The matrices written to d1 are converted into Matrix{Real} while the original types are retained for the matrices written to d2. So, there must be a difference between d1 and d2 resulting from the different type annotations. I couldn’t find much about this in the docs, but I might have overlooked something. Somewhere it said that <: Real is just shorthand for T where T <: Real which doesn’t make much sense in this case.
I noticed that d2 |> valtype |> eltype gives Any. Is that annotation actually just equivalent to Any? Even if that was the case, why is the no conversion to Matrix{Any}? In the long run I’m actually trying to understand if such a type annotation makes sense or not, cause somewhere in the docs it also said that if you are somehow forced to have containers with abstract types you should consider annotating those with Any as type checking could harm performance otherwise.
when you have Matrix{<:Real}, it means the value of this dictionary can be any Matrix{T} as long as T <: Real, which means that Matrix{Float64} already “fits in”.
because that’s what it is, <:Real doesn’t give you a concrete set of types because at run time people can sub-type it. and returning Real would be wrong because Real is just one of many types that satisfy T <: Real
Sure, both set of types are limitless in a way but certainly not equal.

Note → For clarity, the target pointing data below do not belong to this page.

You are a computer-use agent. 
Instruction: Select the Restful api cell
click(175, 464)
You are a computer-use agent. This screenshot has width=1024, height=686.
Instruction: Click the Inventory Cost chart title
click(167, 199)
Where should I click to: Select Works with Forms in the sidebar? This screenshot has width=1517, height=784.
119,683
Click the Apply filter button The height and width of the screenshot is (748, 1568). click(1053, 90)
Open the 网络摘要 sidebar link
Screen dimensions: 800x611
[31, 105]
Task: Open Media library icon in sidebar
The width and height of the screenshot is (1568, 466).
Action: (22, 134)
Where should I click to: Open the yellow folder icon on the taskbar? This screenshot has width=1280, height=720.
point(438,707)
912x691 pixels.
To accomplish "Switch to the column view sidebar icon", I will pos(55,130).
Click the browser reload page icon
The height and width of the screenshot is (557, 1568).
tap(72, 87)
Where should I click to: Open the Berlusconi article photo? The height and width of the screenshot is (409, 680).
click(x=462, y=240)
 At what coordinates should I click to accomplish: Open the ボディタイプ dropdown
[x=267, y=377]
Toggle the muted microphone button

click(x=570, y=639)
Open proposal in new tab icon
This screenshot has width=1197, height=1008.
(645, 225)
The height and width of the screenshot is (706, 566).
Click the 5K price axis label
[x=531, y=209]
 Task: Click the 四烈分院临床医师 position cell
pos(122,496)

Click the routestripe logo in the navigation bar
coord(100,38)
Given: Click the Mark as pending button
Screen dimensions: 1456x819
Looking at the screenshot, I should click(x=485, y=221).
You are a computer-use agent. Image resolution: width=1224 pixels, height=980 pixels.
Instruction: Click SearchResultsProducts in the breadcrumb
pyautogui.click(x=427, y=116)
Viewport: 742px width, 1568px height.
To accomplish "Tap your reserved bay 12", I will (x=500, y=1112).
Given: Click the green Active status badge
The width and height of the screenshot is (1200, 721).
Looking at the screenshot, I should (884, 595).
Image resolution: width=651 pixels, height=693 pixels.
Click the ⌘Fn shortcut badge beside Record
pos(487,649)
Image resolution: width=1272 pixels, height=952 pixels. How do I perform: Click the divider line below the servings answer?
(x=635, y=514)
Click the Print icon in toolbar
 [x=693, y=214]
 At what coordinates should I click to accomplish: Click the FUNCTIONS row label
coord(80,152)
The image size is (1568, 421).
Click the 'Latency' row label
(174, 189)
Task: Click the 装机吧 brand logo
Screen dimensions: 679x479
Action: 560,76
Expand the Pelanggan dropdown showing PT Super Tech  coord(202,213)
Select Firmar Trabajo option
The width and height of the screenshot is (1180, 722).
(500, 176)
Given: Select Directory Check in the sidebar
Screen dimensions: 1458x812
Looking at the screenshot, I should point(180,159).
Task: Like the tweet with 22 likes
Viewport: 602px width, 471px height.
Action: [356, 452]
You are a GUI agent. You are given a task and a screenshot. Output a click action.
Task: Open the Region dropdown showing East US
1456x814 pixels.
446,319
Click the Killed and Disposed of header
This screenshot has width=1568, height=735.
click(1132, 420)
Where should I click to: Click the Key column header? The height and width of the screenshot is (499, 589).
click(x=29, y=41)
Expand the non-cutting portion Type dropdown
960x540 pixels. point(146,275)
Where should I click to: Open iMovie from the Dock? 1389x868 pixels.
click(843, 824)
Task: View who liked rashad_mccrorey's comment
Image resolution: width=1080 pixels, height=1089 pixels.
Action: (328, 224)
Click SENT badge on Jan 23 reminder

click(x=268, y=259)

I just wondered were the constrained went. I guess in terms of performance Dict{String, Any} would still be preferable over Dict{String, Matrix{<:Real}}, right? As the type constrained introduces additional type checking at runtime.
Under performance tips, it said:
If you cannot avoid containers with abstract value types, it is sometimes better to parametrize with Any to avoid runtime type checking. E.g. IdDict{Any, Any} performs better than IdDict{Type, Vector}
julia> struct Foo{X} x::X end
julia> eltype(Foo{String})
Any
julia> struct Bar end
julia> eltype(Bar)
Any
julia> function baz end
baz (generic function with 0 methods)
julia> eltype(baz)
Any
julia> eltype(Any)
Any
Ah, I see, thank you. So both Anys came from two different implementations and there is probably something like eltype(t::Any) = Any somewhere in Core or Base.
julia> @which eltype(Vector{Any})
eltype(::Type{<:AbstractArray{E}}) where E
@ Base abstractarray.jl:236
julia> @which eltype(Vector{<:Real})
eltype(::Type)
@ Base abstractarray.jl:233
The fact that eltype(Vector{Real}) == Real, yet eltype(Vector{<:Real}) == Any, is probably a bug I think? I would argue the latter should return Real too.
To answer your actual question though: Dict{String, Matrix{<:Real}} is better, because although you suffer type instability from accessing the Dict’s member element Matrix, as soon as you pass it through a function barrier its type gets inferred, the correct specialization gets dispatched, and accessing all the elements of the Matrix is type-stable.
For example:
julia> using BenchmarkTools
julia> s1() = sum(d1["a"])
s1 (generic function with 1 method)
julia> s2() = sum(d2["a"])
s2 (generic function with 1 method)
julia> @btime s1();
303.571 ns (15 allocations: 240 bytes)
julia> @btime s2();
54.065 ns (1 allocation: 16 bytes)
Thanks again! I definitely agree with you. Maybe it actually is a bug. If it’s not I would be very interested in the explanation why it is the way it is.
A word of caution though, when working with type-unstable collections like this:
If you don’t have a function barrier, then using the better data structure can be slower. Take this for example:
julia> foo1(d) = let a=d["a"], s=zero(eltype(a))
for i=eachindex(a); s+=a[i] end
s
end
foo1 (generic function with 1 method)
julia> @btime foo1($d1);
@btime foo1($d2);
285.930 ns (16 allocations: 256 bytes)
1.350 μs (37 allocations: 864 bytes)
A function barrier creates an opportunity for the compiler to infer the concrete type, compile a specialization, and dynamically dispatch to it, even if it’s an inner function defined only locally:
julia> foo2(d) = let a=d["a"]
s(a) = let s=zero(eltype(a)); for i=eachindex(a); s+=a[i] end; s end
s(a)
end
foo2 (generic function with 1 method)
julia> @btime foo2($d1);
@btime foo2($d2);
291.829 ns (16 allocations: 256 bytes)
38.648 ns (1 allocation: 16 bytes)
julia> foo1(d1) ≡ foo2(d1) && foo1(d2) ≡ foo2(d2)
true
But what’s wrong with Real in this case? Giving up is one thing, but I understood the argument to be that Any is somehow ‘more correct’, which is confusing.